Macron asume el mismo esquema, sólo que insiste en los beneficios que ese nuevo mundo reporta. Hay que modernizarse, actualizarse, crecer haciéndose más atractivos a los ojos de los triunfadores. La globalización es una gran ventaja que ha de aprovecharse: la apertura será buena en todos los sentidos, hay que estar a la altura de los tiempos. En definitiva, hay que asumir los retos a los que obliga el progreso, en forma de tecnología, de cambios en la vida productiva, de asunción de nuevos roles. Quienes se oponen a ello son gente obsoleta, que quiere seguir anclada en el pasado y que, obviamente, traerá grandes males a Francia si triunfa. Como afirmó Macron: “Hay que liberar las energías, dejar de proteger a los que no pueden y no tendrán éxito”.

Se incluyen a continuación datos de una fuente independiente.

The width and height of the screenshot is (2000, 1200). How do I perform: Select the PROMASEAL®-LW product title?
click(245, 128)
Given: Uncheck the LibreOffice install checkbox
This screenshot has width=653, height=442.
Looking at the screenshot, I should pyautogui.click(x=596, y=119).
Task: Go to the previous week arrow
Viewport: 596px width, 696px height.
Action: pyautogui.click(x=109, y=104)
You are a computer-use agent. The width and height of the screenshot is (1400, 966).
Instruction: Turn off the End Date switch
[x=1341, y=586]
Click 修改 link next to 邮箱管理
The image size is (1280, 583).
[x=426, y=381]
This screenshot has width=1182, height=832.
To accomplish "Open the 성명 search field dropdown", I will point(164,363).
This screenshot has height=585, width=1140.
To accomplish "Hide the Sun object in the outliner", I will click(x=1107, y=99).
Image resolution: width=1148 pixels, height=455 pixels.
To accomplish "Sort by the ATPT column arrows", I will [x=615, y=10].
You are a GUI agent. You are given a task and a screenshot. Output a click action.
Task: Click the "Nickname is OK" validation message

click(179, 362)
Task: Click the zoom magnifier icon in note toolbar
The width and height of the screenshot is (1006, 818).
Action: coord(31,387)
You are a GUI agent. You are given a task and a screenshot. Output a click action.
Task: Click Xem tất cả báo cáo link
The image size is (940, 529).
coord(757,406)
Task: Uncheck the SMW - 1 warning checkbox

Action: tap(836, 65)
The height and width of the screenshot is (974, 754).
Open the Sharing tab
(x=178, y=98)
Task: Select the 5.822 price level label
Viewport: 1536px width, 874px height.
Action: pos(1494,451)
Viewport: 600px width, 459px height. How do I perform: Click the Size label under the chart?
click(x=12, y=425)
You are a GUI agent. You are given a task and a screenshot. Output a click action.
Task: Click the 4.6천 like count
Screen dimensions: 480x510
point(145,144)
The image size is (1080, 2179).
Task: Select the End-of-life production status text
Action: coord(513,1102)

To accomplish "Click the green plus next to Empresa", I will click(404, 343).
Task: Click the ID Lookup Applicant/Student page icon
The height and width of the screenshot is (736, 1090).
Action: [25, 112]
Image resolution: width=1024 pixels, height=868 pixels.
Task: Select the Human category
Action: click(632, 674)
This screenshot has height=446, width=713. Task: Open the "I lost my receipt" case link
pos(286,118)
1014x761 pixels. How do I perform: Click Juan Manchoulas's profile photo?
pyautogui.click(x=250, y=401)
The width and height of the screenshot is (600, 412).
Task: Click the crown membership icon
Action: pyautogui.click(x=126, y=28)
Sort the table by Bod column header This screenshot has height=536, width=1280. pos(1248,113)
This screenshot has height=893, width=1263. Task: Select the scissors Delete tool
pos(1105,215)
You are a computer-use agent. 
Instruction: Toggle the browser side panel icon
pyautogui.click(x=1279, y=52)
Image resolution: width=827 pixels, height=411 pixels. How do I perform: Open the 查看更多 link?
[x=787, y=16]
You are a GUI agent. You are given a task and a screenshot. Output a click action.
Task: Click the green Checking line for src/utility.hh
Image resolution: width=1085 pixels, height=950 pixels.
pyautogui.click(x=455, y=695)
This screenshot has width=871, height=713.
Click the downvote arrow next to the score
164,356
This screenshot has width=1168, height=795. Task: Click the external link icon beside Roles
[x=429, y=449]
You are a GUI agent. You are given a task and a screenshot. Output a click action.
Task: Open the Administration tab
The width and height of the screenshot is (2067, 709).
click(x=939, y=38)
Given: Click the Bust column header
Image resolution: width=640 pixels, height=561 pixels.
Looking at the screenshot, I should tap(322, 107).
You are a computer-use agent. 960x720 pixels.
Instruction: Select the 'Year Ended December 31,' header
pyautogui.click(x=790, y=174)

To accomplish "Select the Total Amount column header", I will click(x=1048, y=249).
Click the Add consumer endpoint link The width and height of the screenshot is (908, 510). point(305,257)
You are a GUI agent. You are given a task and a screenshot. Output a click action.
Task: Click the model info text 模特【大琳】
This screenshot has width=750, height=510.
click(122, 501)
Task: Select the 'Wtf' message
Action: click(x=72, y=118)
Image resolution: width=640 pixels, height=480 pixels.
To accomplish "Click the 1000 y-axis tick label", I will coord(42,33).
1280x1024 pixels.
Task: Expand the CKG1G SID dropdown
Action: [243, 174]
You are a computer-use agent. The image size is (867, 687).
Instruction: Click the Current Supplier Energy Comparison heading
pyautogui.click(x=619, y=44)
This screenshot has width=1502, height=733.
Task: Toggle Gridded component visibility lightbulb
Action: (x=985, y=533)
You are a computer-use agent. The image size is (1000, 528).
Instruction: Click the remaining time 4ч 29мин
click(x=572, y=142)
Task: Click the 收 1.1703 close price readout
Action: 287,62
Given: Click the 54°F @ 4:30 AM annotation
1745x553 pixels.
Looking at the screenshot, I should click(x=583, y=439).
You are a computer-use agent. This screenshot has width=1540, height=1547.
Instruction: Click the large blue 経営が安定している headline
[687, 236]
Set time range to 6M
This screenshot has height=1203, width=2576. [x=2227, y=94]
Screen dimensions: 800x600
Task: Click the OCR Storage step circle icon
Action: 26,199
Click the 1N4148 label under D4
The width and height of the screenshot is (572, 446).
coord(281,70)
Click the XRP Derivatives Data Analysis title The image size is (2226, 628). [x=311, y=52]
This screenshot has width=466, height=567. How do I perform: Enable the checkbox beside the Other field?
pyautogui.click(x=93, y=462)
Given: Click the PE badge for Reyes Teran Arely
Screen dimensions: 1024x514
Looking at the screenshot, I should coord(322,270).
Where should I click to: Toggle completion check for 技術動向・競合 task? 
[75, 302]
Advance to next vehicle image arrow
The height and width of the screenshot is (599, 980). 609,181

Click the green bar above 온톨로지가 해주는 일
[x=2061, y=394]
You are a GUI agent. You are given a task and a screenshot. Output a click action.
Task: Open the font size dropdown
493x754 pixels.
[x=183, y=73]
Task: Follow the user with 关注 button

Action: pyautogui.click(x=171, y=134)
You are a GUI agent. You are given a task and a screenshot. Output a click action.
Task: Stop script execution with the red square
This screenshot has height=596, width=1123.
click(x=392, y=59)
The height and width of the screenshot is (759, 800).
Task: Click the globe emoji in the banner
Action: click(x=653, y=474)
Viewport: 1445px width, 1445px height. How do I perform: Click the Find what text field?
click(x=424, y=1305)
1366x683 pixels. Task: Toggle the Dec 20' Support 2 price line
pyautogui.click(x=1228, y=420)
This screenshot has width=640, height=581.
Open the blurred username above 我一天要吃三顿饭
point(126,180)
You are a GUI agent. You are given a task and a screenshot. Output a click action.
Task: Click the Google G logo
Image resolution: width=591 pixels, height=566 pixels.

Es un discurso presente aquí, pero España es otra cosa: el PP sigue arriba, a pesar de todo, por incomparecencia de sus adversarios
Es evidente que la mayor baza de Macron no es exhibir su pasado como ministro socialista, sino insistir en el miedo a Le Pen, alguien que pretende regresar a tiempos que ya nunca vendrán. Esa tensión entre el progresismo y el conservadurismo, entendida en este nuevo sentido(quienes quieren liderar el futuro y quienes quieren seguir apegados al viejo mundo) construye el discurso político, vertebra la nueva lucha de clases entre pobres y ricos (ahora globalizados y olvidados) e impregna buena parte de las creencias de la sociedad europea.
Es un discurso en parte presente en España, pero esto es otra cosa. Tanto Podemos como Ciudadanos tuvieron la ocasión de crecer y en algún caso de acabar con el partido del espectro ideológico en el que competían, pero su discurso fue tan torpe que quedaron por detrás de ellos a pesar de tener todo a favor. Y así pasa hoy, que el PP sigue arriba por incomparecencia de los adversarios: Ciudadanos es su socio, el PSOE está quebrado por sus problemas internos y Podemos está en declive, peleando por quitar al enemigo de las tertulias y meter a uno de la casa. Quizá España termine siendo un lugar aparte, pero es difícil que estos nuevos discursos no acaben penetrando aquí del todo. Francia suele ser el laboratorio de la política europea, y eso hay que tenerlo en cuenta.